Kirov nodded. "Then everything changed. I was skeptical that there was really any hidden treasure map, but I knew the mere possibility would draw the players out of the woodwork. I'd been looking for them for years, and this was finally my chance."
"Who are the players?"
"Pavski and his committee of vultures who killed the officers and crew of the Silent Thunder." His lips twisted. "I won't give you all the names. It would be a waste of time. Most of them are dead."
"I'm sure you've seen to that. How many are left?"
"Just one, but he's the central figure, Igor Pavski. He thinks he's indomitable. He almost proved it. He was well on his way to putting himself beyond my reach."
She remembered something Bradworth had said. "You went to Bradworth and offered him information that would bring Pavski down. The deaths on the Silent Thunder?"
"Yes. Bradworth arranged for rumors to flood Moscow that caused Pavski's position to become too dangerous. He knew that if the full story was known, he'd be put before a firing squad. So he disappeared from view."
"And surfaced here."
"He'll do anything to get the cradle. He'd walk on the edge of hell for a chance at it. He's still well connected, and there are certainly an abundance of unemployed KGB and shore patrol officers who would gladly join him for a tiny sliver of that fortune."
"And kill Conner and me without a second thought." Her hands tightened on the cup. "Pavski did do it."
"You believe me?"
"Yes," she said unevenly. "I believe you.
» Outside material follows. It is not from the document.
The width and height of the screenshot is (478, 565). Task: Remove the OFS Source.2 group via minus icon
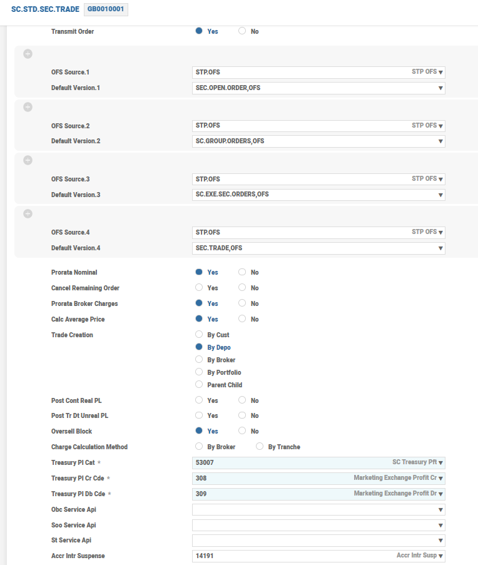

I don't think even you would have been able to concoct such an ugly, depressing story."
"You would have had to live through it to realize just how ugly it was."
"How many crewmen were on board the sub?"
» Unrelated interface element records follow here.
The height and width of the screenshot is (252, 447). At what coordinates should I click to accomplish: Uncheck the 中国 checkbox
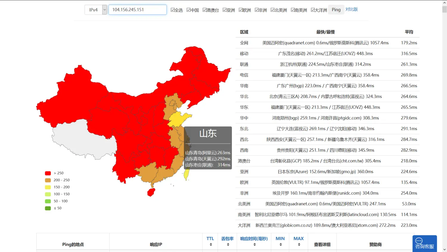point(189,10)
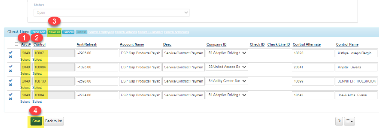The image size is (379, 130).
Task: Click the Inline Add button
Action: point(38,32)
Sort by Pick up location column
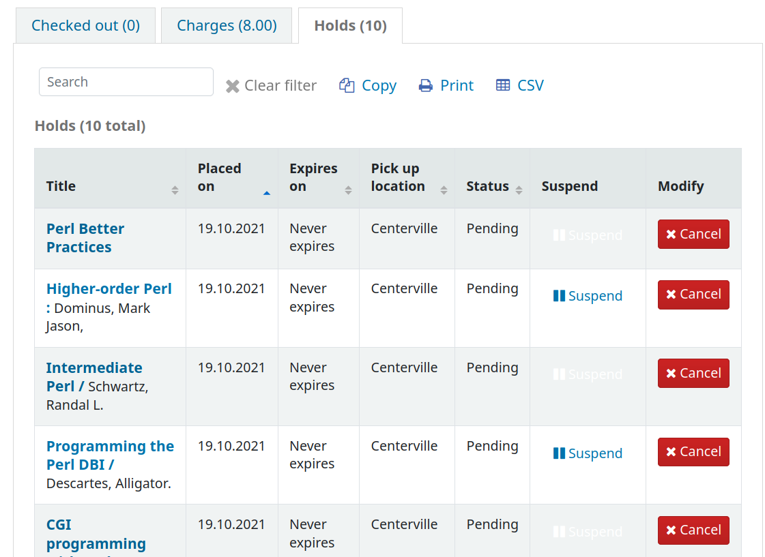Viewport: 765px width, 557px height. point(407,178)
"One hundred and four," Kirov said. "Ninety-two were under thirty years of age."
"Terrible," she whispered. "I can see how you'd want to make Pavski pay for their deaths."
"And your Conner means as much or more to you than those men do to me. I'm not downplaying your loss. A hundred men or a single loved individual, the pain can be the same."
"Yes, it can." She paused. "You said Pavski had an obsession about the cradle from childhood? Why?"
"He thinks the cradle was meant to herald his rise to glory. He believes he needs to reclaim it to reach his destiny."
"He believes the legend? Why?"
"Pavski is half-Russian, half-Czech. His mother belonged to a noble family and married into a family whose castle was located
on the Vitava River. She claimed to be a descendent of the princess who threw the cradle into the river. I don't know if she was nuts or just trying to raise her social status among her peers, but she raised Pavski to think he had a special destiny. When he rose to power in the fleet, it confirmed that belief. All he needed was the cradle, and he could rule the world."
"Christ."
"And when he was forced to disappear from Moscow after the loss of the cradle, and rumors of his actions began to be circulated, it reinforced that belief. It seemed proof to him that he had to have it to succeed."
"It's crazy."
"No one said he was particularly stable." His lips tightened. "It takes a special madness to kill over a hundred men." He poured another cup of coffee. "Now, unless you have more questions for me, I think we should not discuss this any longer. It's better if I don't dwell on that time. I have a tendency to lose perspective and go a little berserk."
"One would never guess it. You're one of the coolest men I've ever met."
He shook his head. "Training," he added lightly. "Inside I'm a veritable seething volcano. Ask Bradworth."
"I make my own judgments."
He studied her expression. "And at the moment that judgment is leaning a little in my direction." He smiled. "Then suppose you make another judgment about what topping you want on your pizza. I'm about to call Domino's for dinner."
"I'm not very hungry."
"Neither am I. We're both emotionally strung-out, but we need to eat." He leaned back in his chair. "I'll hold off calling for another hour. And while we're waiting, we'll veer away and talk about pleasanter subjects."
"For instance?"
"You tell me about your Titanic expedition. I've read about it, but I want to hear your own version. There are always stories that never come to light."
"And what are you going to tell me?"
He thought about it. "I'll tell you about my wicked doings at the naval academy. It's much more amusing than my training on board the sub. I was kept firmly under control there."